Paula Cole always dreamed big. In her song "Follow The Moon"—the opening track from her latest album, Lo—she sings about how her mother worried for her because she was always aiming so high. Her dreams paid off when she released her second studio album, This Fire nearly 30 years ago and found fame, commercial success, and won a Grammy for Best New Artist.

Just as notably, she received another Grammy nomination that year for producer of the year, which made her the first individual woman ever to be nominated in that category.

This Fire contained her two most famous songs, “Where Have All The Cowboys Gone” and “I Don’t Want To Wait,” which later used as the theme song for the TV show Dawson’s Creek. She followed it with a more experimental album called Amen, a major stylistic departure that experimented with neo soul and hip hop, and where she was joined by DJ Premiere and T-Boz (from the group TLC) along with her regular creative partners like Jay Bellerose on drums, Tony Levin on bass, and Kevin Barry on guitar.

Paula was so committed to her musicians that the album was officially credited to The Paula Cole Band rather than simply to Paula Cole.
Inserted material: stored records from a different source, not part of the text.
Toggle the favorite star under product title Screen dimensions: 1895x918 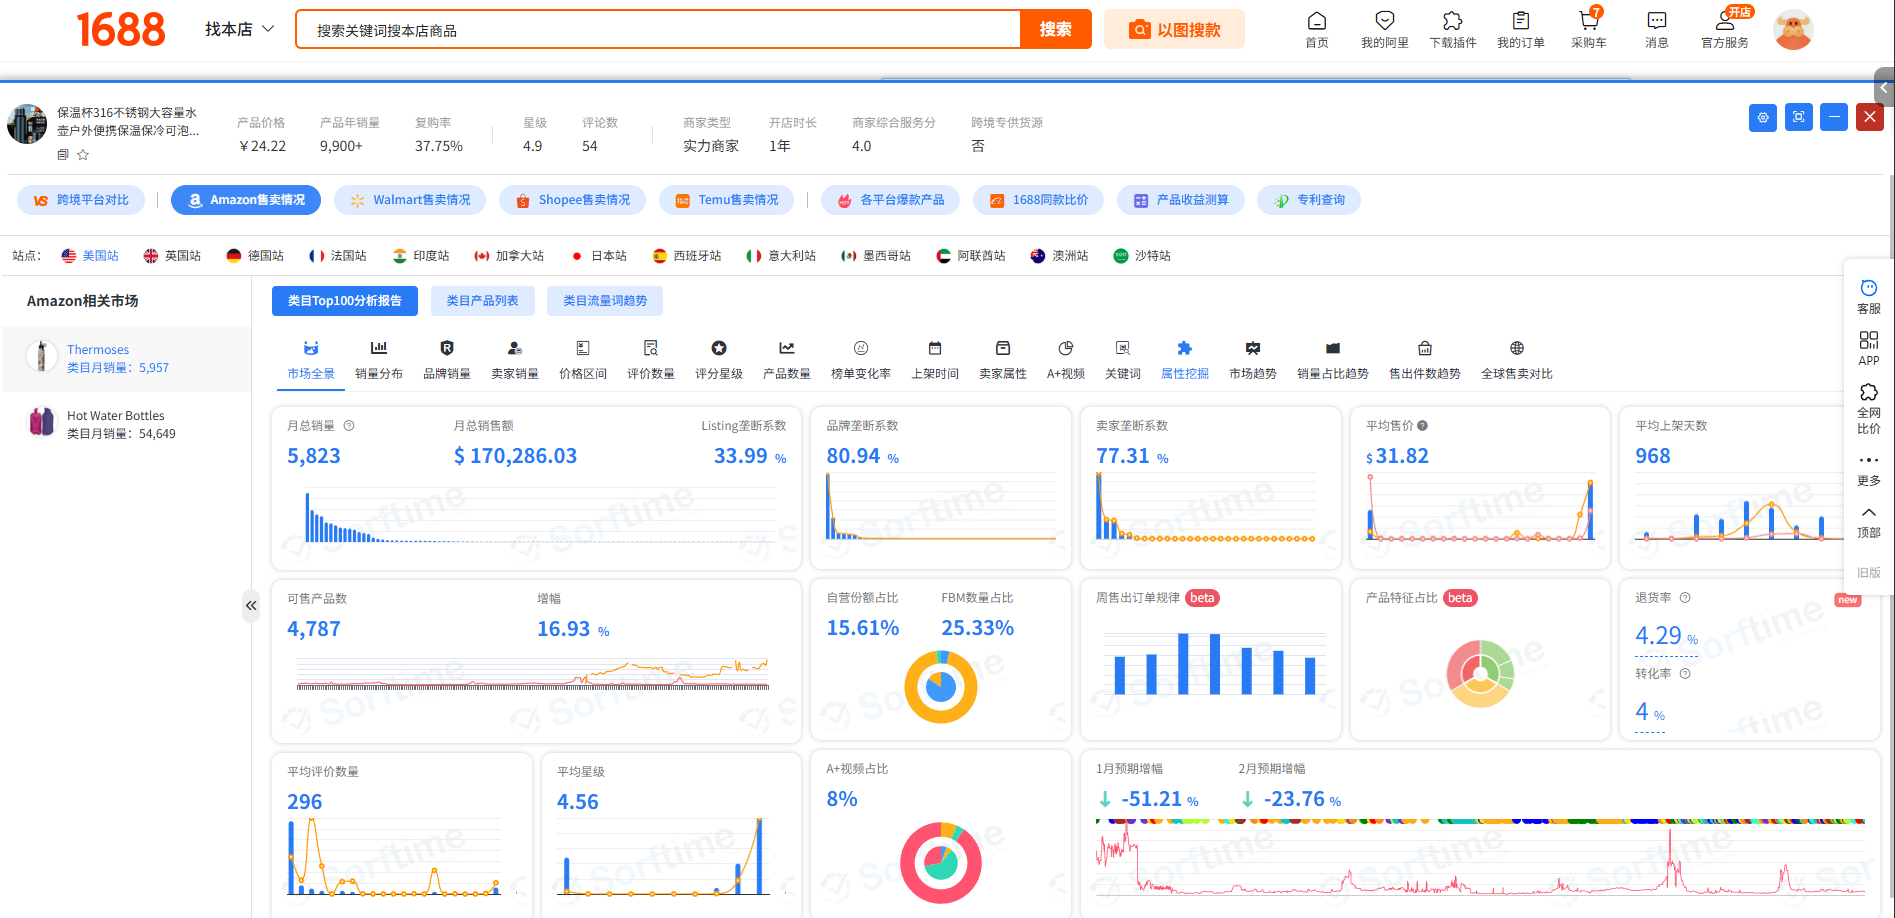click(x=83, y=155)
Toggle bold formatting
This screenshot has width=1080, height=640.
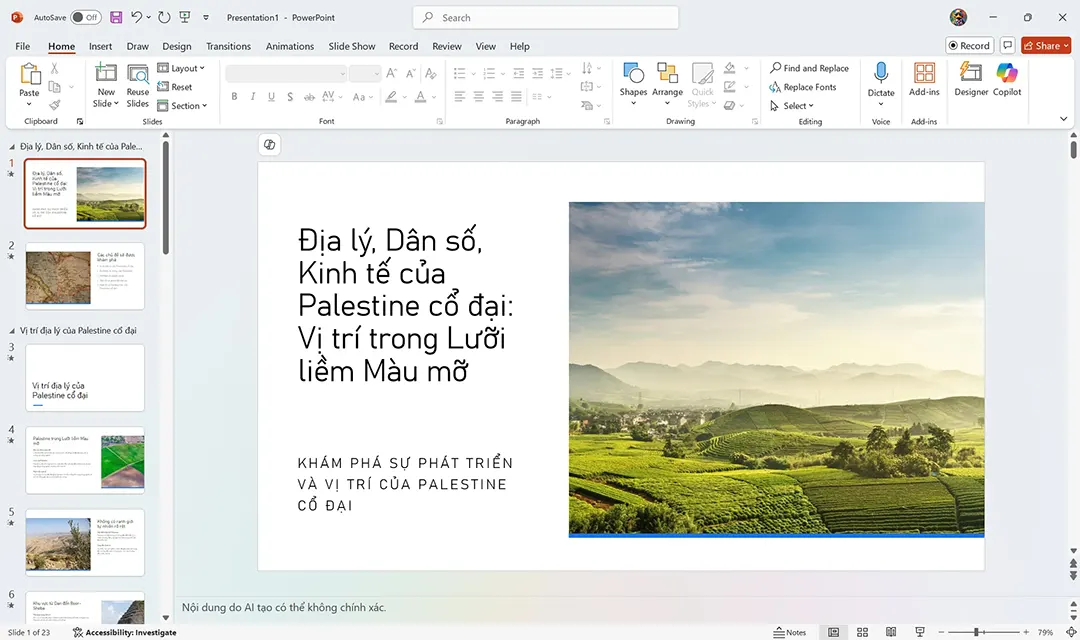point(234,96)
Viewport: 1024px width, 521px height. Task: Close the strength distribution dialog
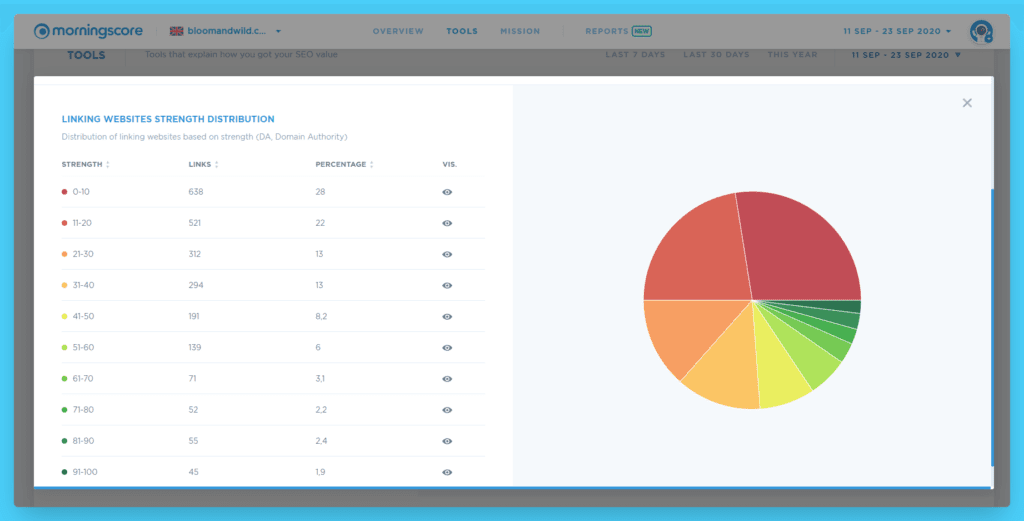[x=967, y=103]
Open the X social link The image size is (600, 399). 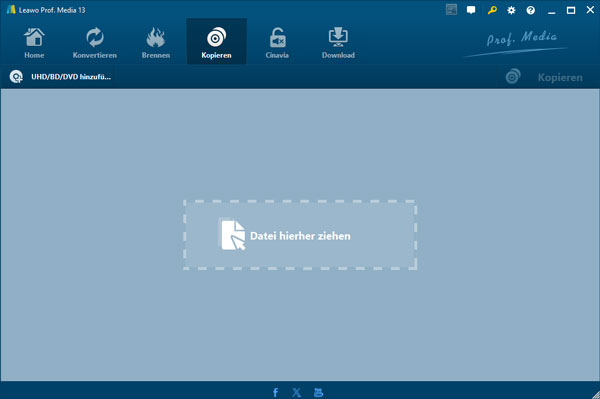tap(297, 392)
It was as if she was signaling to her audience “It’s a group! It’s a band! Not just me!”

But in some ways, it was just her. The album was not as commercially successful as This Fire, and it would be eight years before she released another solo album. She took time to raise her daughter and to reset. She says, simply, that she felt unseen for many years. During that period she recorded a record that her label refused to release. Not surprisingly, when she did return to making records again, she would eventually start her own label.
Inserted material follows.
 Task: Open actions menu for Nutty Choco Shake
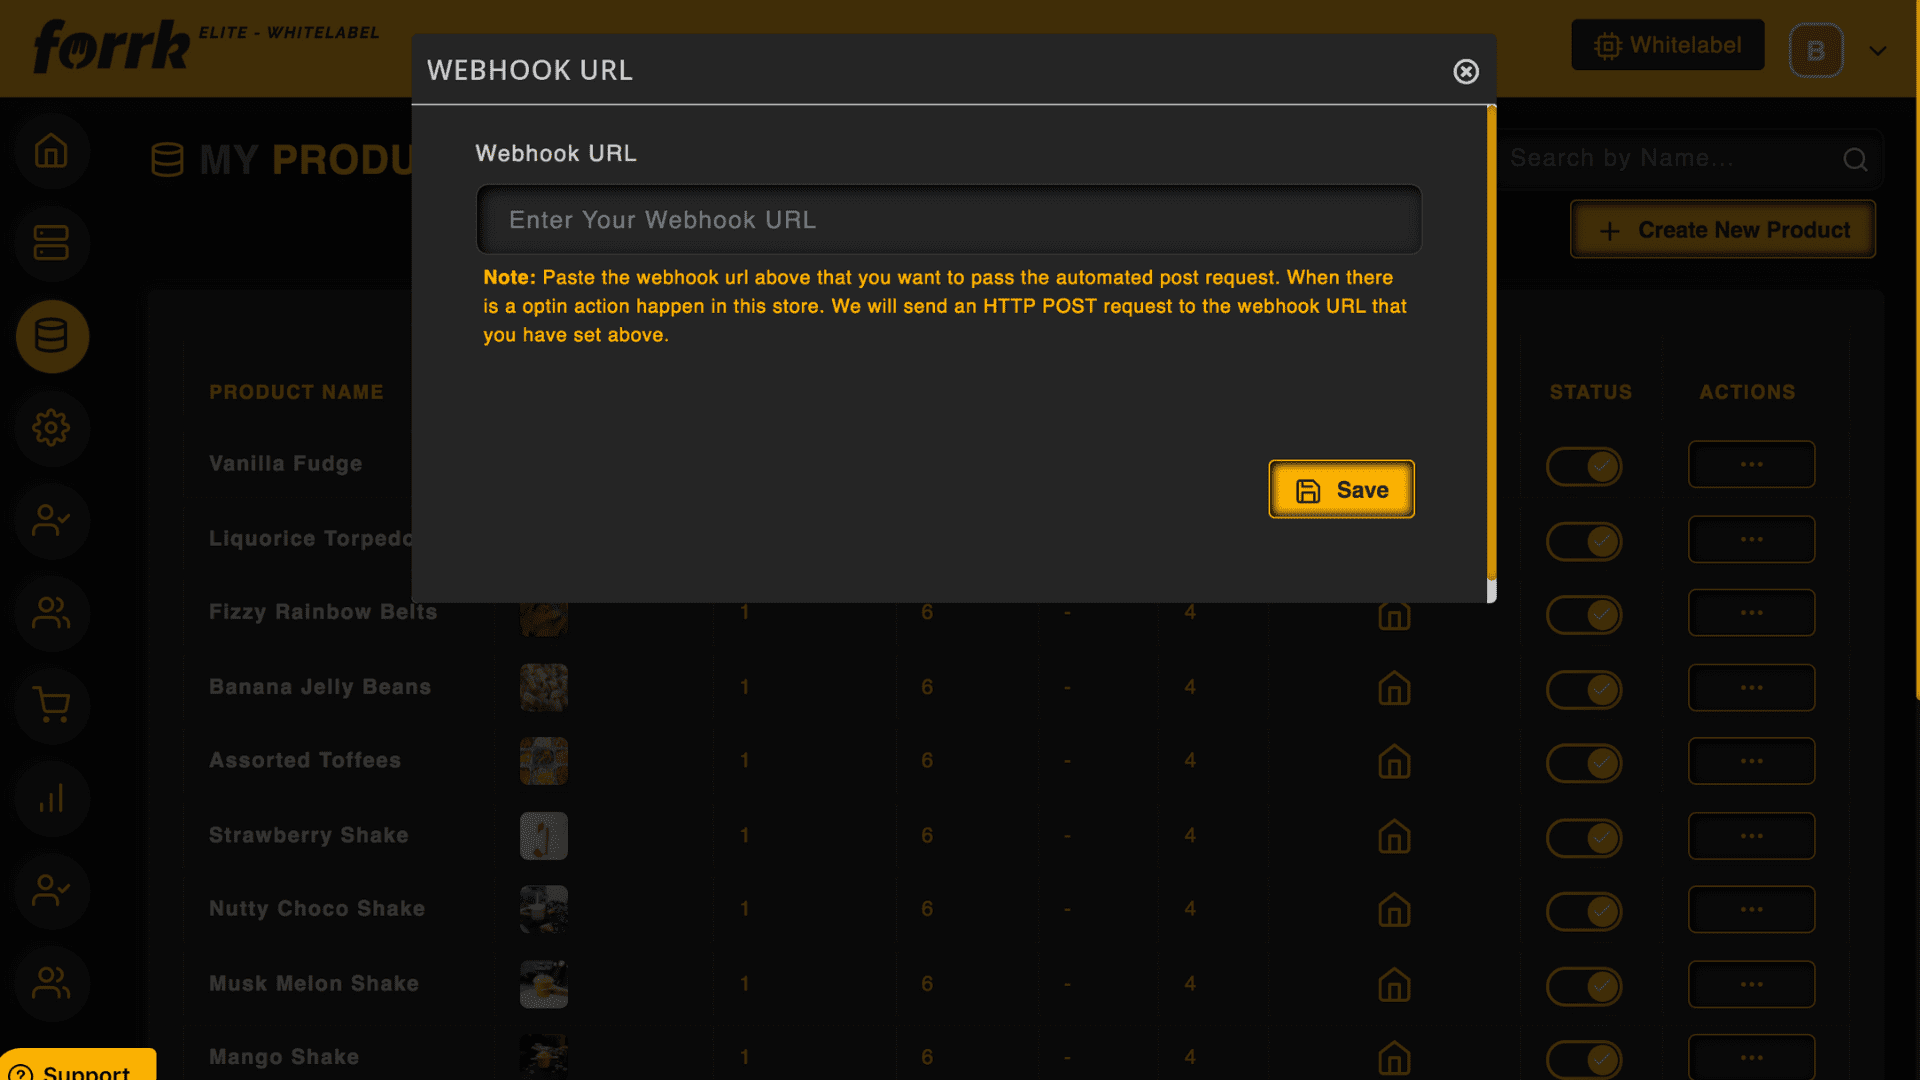tap(1751, 909)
Since 2007 Cole has been on a steady schedule, releasing a new album every couple of years and solidifying herself as a truth-teller, a provocateur, a feminist, a rebel, and a brilliant autobiographical writer who has pushed for personal honesty and social change. She teaches singing and songwriting at her alma mater, Berklee College of Music. In 2016 she re-recorded her two big hits “Where Have All the Cowboys Gone” and “I Don’t Want To Wait,” recreating the sound of both songs almost identically, a practice that has gained more notoriety recently thanks to Taylor Swift.
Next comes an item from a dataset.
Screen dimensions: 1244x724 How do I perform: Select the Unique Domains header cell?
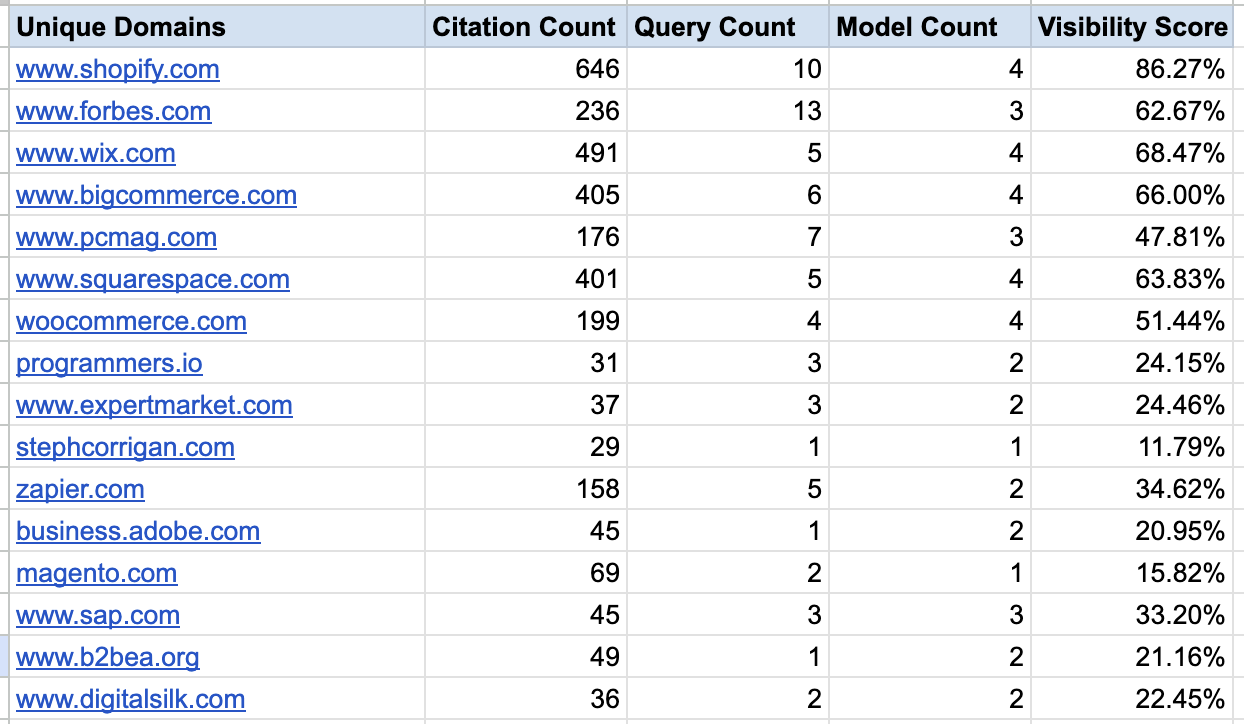click(120, 27)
Earlier this year she released Lo, her 11th studio album and her first album of original compositions in five years. It is a deeply personal statement, written and produced by Cole, accompanied by her excellent band. Some songwriters write autobiographical confessions. Others write poetic statements. Still others write political calls to arms. Paula Cole does all of the above.

The first single from the album, “The Replacements & Dinosaur Jr.,” processed the loss of her friend and early collaborator, Mark Hutchins, a companion who she had lost touch with for years only to reconnect shortly before he passed away.

Paula’s work can be serious—she often deals in heavy subjects. But she is also surprisingly light, funny, quick to laugh, incredibly self-reflective, a wordsmith who is herself an open book.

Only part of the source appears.